### Work instructions
No picture should appear in the copy. Transcribe exactly, and only, the lines from the one with "The image size is (884, 618)." through the last line of the data below.

### Information supplied

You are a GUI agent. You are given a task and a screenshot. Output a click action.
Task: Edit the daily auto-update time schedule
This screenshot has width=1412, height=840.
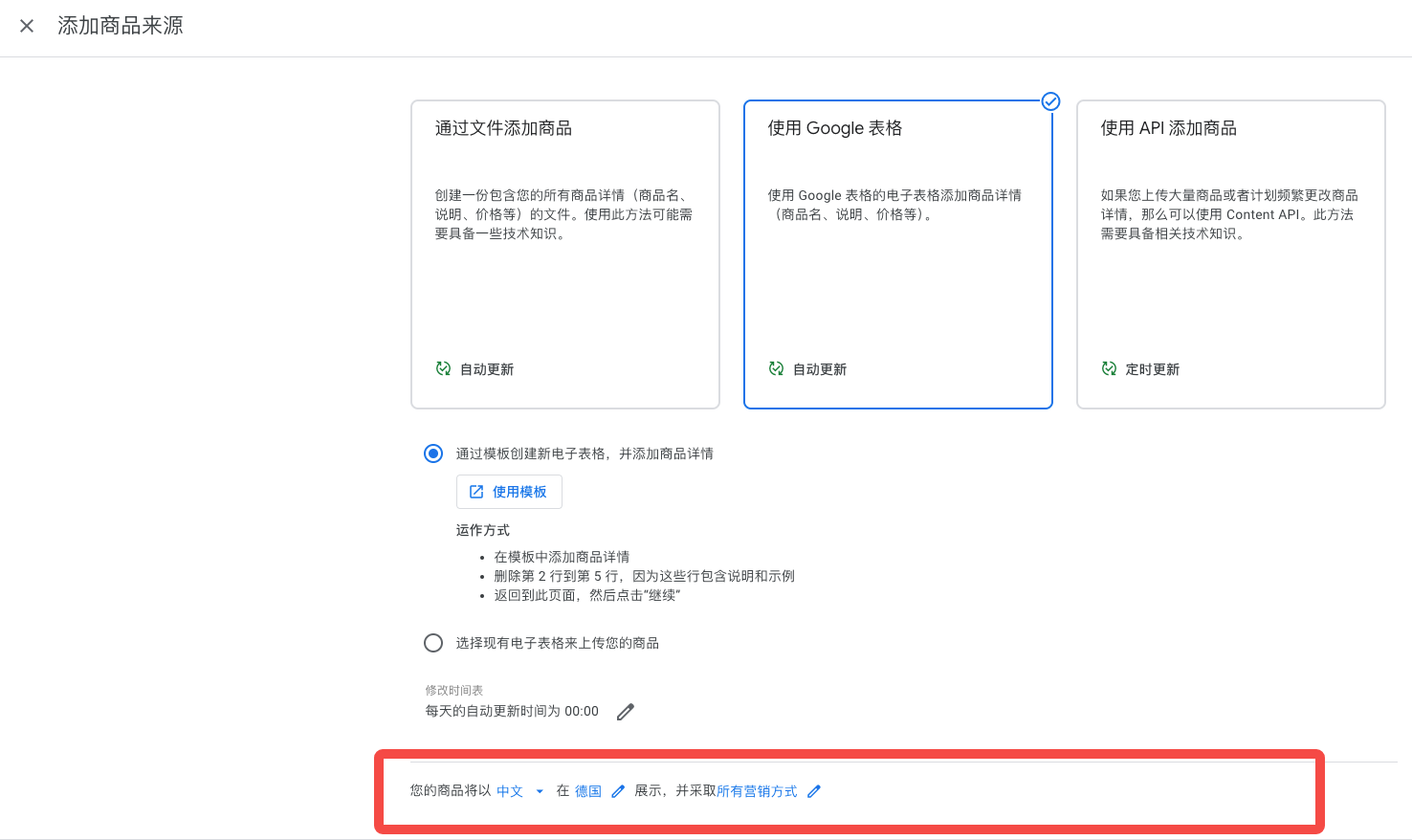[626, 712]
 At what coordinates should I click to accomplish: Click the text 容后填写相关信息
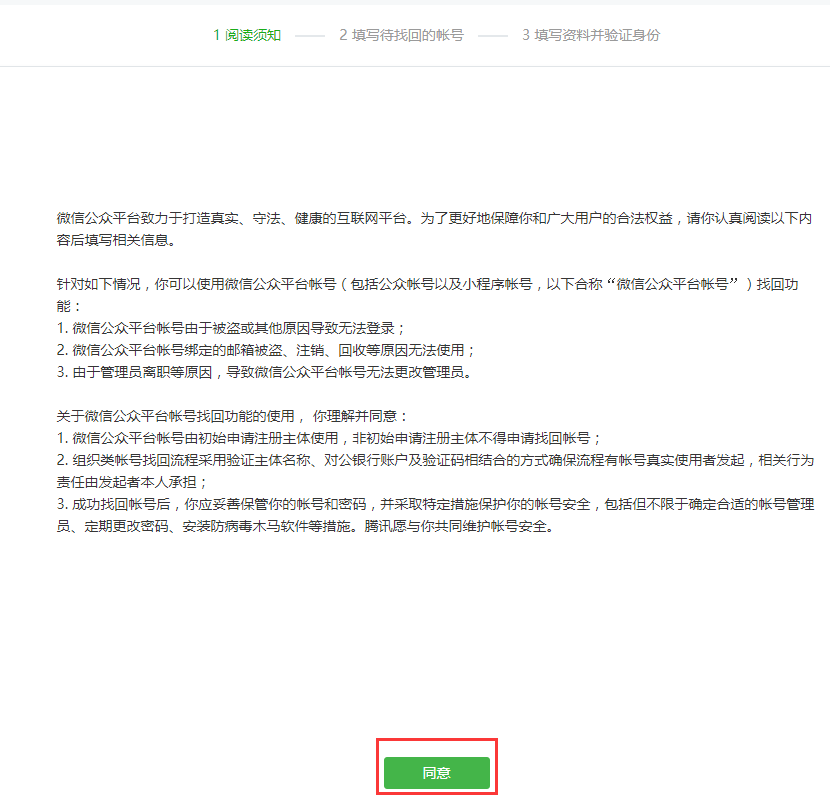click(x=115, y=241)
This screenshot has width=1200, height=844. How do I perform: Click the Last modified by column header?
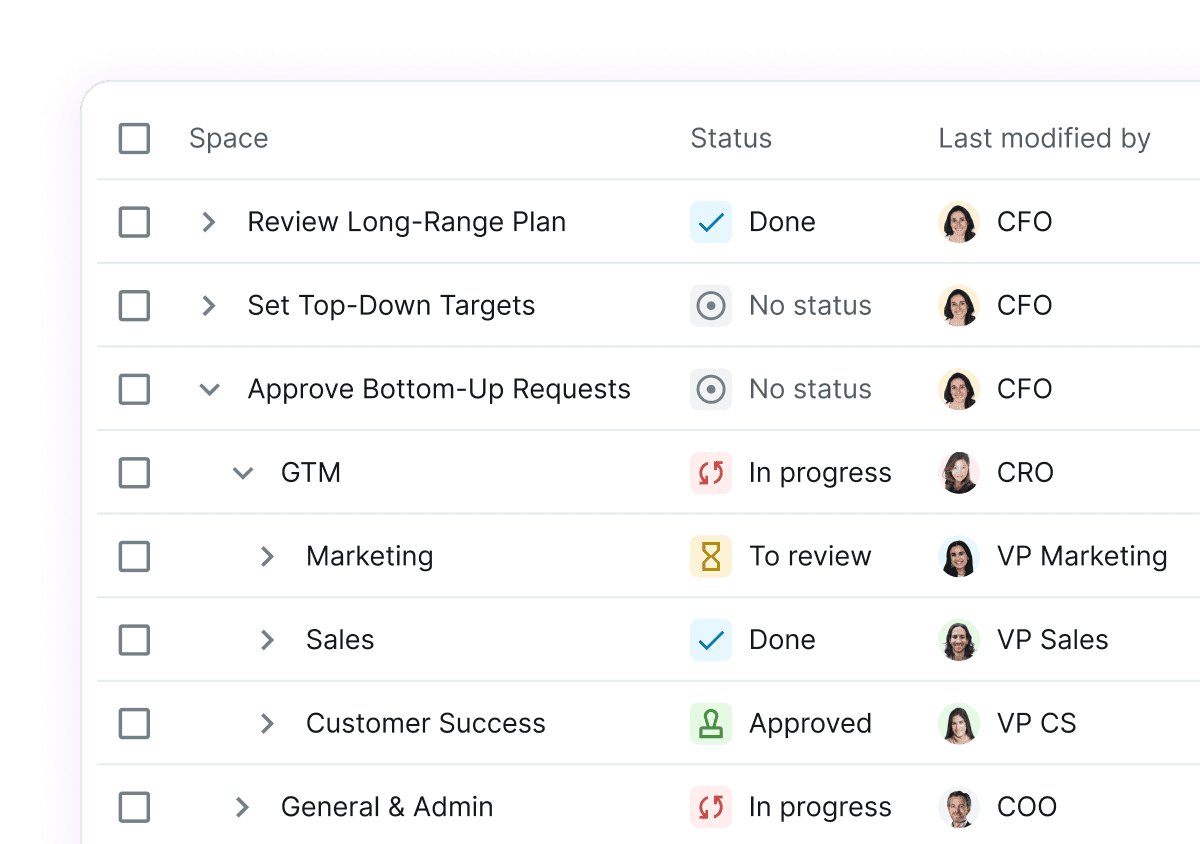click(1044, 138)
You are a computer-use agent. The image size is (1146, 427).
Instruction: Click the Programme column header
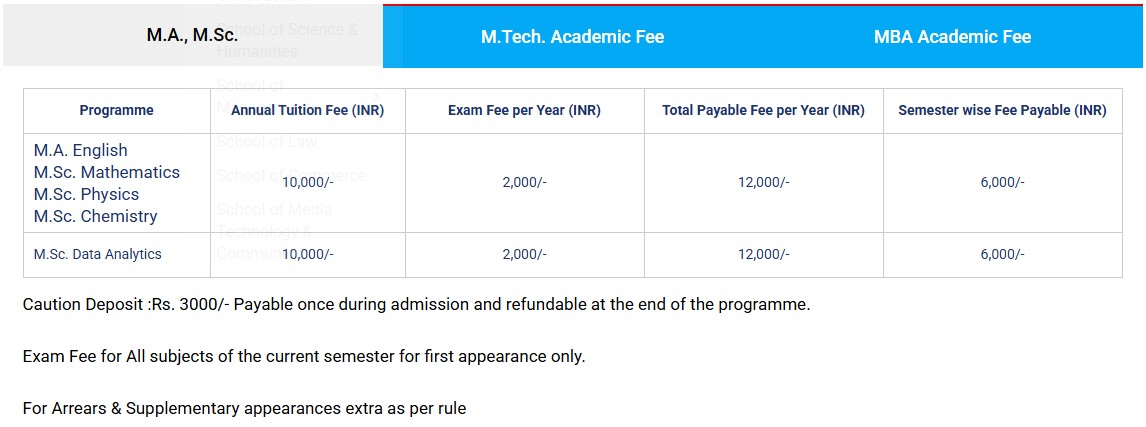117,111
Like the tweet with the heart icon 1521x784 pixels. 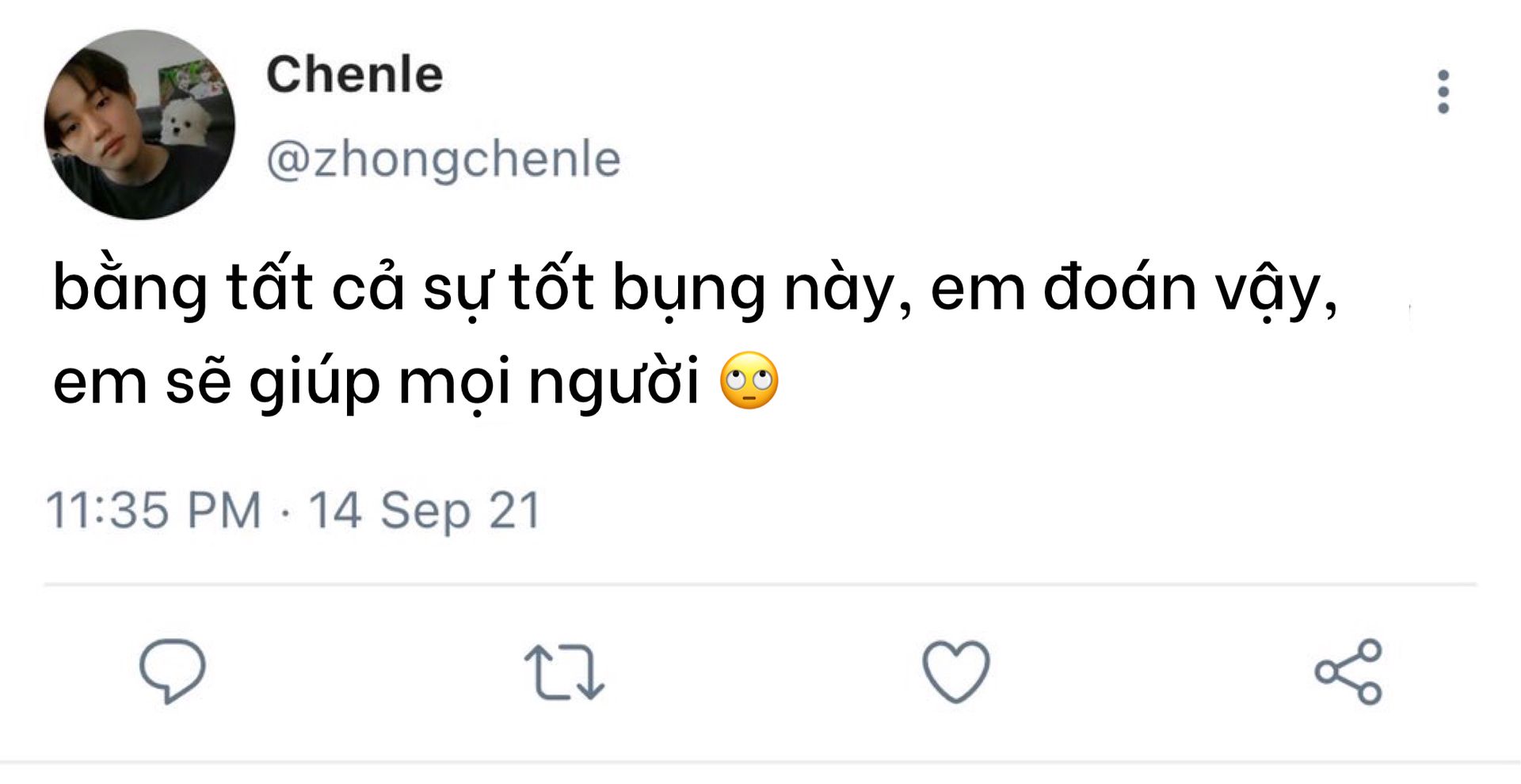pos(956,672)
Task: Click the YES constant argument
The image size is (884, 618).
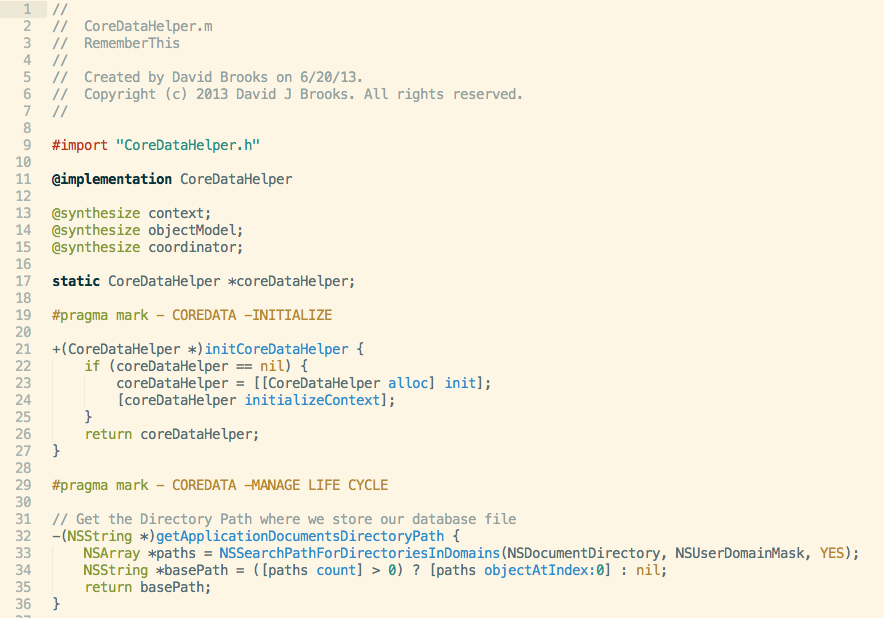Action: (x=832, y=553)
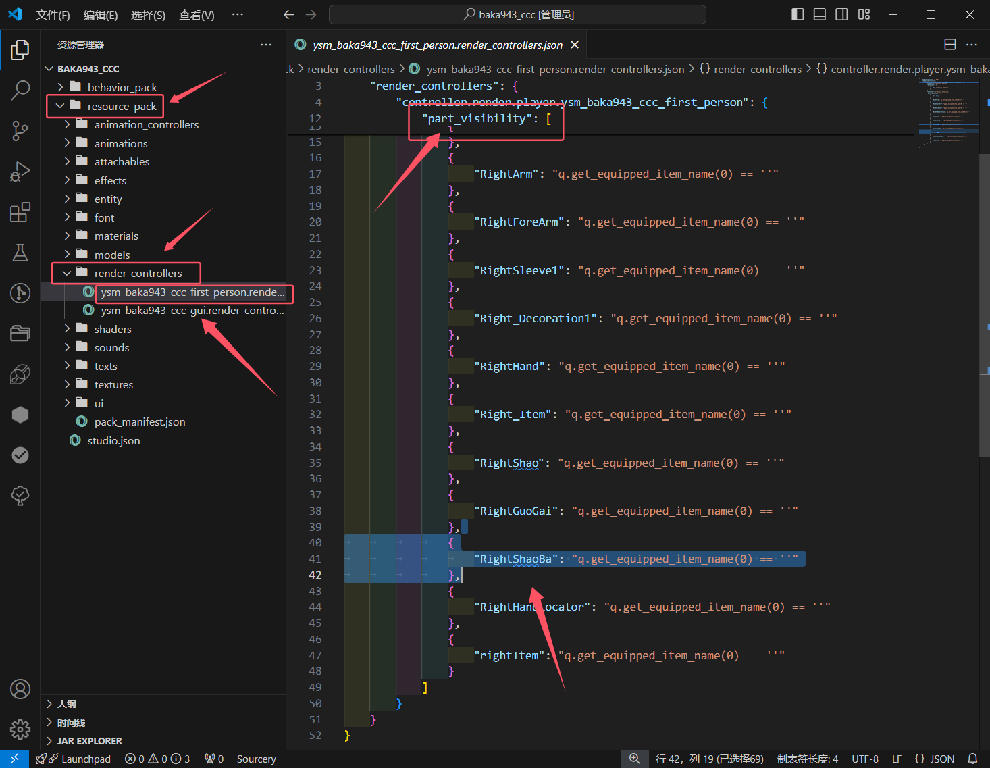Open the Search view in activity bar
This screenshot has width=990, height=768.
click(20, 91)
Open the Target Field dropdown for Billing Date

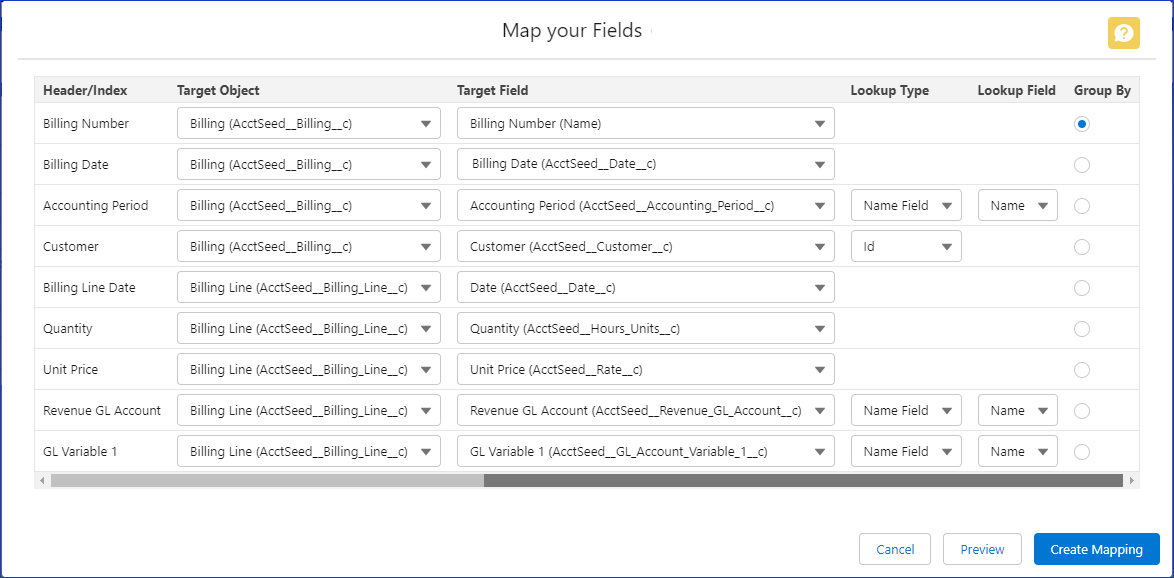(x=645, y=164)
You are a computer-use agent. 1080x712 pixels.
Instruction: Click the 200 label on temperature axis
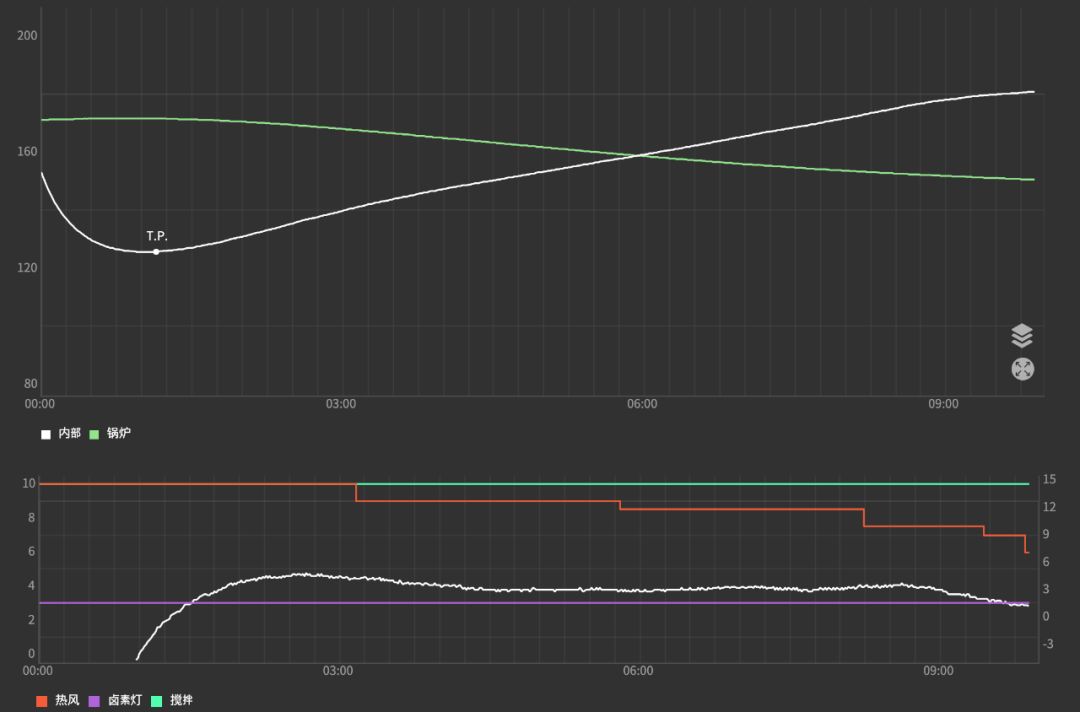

### Solution to the problem
The image size is (884, 618).
Action: (x=832, y=553)
Open the Search view in activity bar
This screenshot has width=990, height=768.
click(20, 91)
Open the Target Field dropdown for Billing Date

(x=645, y=164)
You are a computer-use agent. 1080x712 pixels.
Instruction: Click the 200 label on temperature axis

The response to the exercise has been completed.